- [Problem statement]: Starting at the line that contains "Task: Open the Default model selector" and ending at the line that contains "Given: Open the user account avatar menu", the lines below are to be given again exactly, with nothing added.

Information section start

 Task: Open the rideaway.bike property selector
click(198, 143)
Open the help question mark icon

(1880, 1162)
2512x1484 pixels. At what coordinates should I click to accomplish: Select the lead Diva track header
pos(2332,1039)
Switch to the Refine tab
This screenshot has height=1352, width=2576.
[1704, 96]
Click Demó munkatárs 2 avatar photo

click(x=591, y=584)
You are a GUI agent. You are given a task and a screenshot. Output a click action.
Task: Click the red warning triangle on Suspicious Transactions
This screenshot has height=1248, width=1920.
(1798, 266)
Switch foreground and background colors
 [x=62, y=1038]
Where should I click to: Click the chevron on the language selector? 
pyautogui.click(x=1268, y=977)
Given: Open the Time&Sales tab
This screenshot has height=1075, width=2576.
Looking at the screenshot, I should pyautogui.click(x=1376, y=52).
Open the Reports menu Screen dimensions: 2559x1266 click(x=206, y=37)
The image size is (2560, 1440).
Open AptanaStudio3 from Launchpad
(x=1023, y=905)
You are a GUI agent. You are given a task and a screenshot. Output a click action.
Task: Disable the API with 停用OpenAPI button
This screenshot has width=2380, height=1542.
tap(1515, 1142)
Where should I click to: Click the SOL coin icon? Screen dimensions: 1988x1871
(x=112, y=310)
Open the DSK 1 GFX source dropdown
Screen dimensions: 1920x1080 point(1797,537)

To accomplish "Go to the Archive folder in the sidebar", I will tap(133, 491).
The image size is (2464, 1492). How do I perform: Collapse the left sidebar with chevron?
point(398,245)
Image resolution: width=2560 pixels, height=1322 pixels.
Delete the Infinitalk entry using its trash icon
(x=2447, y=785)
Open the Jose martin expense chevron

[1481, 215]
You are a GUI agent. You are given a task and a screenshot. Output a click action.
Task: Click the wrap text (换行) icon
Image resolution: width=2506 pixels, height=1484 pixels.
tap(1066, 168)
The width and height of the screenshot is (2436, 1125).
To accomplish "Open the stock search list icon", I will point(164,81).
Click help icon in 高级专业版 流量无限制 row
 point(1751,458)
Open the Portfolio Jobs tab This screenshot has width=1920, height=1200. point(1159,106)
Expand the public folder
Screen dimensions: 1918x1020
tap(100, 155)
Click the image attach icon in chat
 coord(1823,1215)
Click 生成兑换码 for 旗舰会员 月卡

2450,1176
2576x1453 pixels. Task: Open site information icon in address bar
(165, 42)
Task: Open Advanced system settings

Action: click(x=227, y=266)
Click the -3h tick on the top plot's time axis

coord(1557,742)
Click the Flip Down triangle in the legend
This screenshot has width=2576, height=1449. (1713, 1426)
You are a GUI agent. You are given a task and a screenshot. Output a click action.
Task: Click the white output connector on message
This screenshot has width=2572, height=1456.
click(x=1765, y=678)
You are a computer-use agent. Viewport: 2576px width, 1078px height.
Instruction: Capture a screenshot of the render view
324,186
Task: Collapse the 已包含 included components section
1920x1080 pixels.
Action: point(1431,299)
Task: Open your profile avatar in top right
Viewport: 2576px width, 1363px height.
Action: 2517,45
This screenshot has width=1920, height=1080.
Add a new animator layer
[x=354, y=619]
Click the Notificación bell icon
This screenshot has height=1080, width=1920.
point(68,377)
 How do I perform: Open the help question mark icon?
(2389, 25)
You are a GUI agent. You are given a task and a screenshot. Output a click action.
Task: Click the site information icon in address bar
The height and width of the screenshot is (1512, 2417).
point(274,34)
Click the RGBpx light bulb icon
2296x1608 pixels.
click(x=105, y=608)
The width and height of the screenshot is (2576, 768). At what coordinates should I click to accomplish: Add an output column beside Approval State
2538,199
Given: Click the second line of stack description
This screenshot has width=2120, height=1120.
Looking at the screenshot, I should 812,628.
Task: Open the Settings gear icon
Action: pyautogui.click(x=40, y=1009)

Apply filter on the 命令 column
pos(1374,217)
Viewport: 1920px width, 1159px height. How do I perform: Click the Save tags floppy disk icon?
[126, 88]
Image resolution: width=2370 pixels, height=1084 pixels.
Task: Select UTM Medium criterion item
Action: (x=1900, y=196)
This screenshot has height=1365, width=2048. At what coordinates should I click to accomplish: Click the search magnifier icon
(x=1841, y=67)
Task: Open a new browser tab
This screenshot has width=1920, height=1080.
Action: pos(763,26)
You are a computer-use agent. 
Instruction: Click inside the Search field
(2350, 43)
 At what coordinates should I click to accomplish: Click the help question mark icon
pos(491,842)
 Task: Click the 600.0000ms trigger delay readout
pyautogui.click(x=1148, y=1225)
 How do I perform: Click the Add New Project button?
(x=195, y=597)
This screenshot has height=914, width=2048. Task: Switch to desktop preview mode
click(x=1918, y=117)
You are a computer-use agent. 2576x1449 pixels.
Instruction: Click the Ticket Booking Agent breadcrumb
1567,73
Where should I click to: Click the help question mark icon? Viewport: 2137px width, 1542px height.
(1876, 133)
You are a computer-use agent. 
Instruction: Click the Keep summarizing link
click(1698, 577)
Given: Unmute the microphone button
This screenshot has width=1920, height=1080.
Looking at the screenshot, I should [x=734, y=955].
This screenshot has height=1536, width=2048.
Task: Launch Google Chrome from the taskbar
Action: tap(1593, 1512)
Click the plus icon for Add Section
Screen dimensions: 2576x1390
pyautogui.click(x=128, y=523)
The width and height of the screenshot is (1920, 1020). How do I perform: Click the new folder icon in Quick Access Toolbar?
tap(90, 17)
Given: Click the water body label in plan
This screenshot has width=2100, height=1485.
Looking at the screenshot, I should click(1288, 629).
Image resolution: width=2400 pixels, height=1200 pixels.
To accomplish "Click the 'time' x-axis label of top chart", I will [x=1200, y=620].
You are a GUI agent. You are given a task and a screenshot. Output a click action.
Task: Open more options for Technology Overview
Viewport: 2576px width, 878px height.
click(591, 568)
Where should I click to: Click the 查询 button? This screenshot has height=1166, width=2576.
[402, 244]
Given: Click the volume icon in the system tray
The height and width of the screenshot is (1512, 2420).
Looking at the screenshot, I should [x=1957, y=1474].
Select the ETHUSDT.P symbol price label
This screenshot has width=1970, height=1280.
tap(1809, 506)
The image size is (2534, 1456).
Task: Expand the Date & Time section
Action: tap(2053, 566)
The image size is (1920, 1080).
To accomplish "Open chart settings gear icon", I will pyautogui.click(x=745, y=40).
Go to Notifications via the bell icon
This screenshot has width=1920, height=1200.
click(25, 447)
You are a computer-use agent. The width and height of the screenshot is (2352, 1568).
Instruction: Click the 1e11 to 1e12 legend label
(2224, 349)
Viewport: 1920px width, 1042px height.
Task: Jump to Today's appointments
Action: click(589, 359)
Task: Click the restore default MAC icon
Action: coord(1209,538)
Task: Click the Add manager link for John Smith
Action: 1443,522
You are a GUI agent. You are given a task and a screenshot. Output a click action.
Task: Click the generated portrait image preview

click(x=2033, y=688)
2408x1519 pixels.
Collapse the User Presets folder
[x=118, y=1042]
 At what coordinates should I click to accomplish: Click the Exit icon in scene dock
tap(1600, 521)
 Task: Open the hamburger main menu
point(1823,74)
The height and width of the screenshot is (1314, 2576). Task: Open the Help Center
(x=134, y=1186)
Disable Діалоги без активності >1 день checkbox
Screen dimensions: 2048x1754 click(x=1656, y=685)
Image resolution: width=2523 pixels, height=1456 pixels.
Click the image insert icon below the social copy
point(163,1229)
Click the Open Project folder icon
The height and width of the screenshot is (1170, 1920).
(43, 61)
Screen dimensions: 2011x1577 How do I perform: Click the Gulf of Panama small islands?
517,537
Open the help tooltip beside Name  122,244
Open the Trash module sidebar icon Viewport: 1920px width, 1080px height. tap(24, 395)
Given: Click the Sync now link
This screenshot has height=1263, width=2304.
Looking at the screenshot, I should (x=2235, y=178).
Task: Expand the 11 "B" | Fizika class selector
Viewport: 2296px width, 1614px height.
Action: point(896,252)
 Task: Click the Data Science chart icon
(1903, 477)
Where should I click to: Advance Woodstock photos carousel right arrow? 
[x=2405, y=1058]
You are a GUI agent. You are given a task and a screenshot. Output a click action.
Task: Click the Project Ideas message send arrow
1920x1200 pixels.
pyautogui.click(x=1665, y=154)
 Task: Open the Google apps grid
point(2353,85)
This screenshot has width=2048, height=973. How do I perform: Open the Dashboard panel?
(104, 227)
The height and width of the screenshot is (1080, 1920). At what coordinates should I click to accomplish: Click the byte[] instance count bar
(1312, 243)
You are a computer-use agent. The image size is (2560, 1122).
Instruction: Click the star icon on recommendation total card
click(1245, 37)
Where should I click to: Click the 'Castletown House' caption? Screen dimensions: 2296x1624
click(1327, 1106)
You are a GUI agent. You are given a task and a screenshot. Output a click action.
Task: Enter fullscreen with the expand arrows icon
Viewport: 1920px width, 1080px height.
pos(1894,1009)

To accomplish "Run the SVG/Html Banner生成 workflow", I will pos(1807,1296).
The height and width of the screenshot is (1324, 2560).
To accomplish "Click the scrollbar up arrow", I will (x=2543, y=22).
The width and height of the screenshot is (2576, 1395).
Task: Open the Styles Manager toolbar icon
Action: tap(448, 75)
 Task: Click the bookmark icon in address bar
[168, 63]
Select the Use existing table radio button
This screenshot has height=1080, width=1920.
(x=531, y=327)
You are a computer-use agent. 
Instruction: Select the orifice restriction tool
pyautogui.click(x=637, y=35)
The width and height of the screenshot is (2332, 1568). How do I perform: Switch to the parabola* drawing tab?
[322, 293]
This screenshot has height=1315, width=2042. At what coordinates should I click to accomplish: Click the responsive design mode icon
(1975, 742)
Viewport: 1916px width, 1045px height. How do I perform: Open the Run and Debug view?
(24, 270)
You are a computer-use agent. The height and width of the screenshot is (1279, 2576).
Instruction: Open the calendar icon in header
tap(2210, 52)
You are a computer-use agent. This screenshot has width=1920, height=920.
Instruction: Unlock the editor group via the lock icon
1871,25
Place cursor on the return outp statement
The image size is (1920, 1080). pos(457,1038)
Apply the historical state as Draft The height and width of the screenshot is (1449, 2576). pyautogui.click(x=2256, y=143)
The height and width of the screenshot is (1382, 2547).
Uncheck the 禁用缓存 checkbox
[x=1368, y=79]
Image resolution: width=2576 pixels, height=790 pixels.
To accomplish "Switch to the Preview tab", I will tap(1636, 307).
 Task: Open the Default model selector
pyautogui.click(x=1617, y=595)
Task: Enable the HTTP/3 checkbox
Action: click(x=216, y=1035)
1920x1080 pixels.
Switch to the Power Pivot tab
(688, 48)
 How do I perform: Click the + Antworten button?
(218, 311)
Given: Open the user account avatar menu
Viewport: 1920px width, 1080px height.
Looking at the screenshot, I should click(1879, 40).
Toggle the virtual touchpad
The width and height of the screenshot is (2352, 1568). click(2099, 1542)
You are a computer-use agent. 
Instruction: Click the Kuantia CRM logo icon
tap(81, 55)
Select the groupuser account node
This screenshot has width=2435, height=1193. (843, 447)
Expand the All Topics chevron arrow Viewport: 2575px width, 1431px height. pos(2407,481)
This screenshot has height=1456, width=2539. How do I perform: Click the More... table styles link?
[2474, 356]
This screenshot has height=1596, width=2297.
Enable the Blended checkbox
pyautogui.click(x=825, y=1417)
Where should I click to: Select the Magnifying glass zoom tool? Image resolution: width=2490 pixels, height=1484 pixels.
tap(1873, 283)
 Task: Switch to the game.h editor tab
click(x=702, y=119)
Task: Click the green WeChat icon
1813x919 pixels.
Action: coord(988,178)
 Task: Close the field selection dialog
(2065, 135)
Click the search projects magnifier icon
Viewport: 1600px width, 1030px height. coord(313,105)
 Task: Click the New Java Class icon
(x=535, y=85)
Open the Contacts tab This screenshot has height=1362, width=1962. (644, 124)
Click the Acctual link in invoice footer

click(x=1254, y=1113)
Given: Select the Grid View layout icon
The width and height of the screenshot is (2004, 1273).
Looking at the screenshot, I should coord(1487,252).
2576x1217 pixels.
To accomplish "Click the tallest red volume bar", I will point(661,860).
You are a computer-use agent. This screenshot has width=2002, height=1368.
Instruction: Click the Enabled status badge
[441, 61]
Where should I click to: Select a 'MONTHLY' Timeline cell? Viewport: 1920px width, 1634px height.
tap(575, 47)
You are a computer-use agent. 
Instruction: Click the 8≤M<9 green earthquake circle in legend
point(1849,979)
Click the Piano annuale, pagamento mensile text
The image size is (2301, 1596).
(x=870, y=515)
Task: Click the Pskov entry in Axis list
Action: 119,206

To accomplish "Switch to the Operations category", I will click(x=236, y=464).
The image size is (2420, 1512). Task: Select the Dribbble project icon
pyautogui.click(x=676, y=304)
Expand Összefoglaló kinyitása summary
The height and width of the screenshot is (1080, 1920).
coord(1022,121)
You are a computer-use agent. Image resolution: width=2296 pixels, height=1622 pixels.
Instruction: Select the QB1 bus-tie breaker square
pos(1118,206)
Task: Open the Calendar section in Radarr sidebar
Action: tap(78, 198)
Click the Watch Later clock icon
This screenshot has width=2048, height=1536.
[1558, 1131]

Information section end

- [Result of the task]:
 Task: Open the Default model selector
pyautogui.click(x=1617, y=595)
Task: Enable the HTTP/3 checkbox
Action: click(x=216, y=1035)
1920x1080 pixels.
Switch to the Power Pivot tab
(688, 48)
 How do I perform: Click the + Antworten button?
(218, 311)
Given: Open the user account avatar menu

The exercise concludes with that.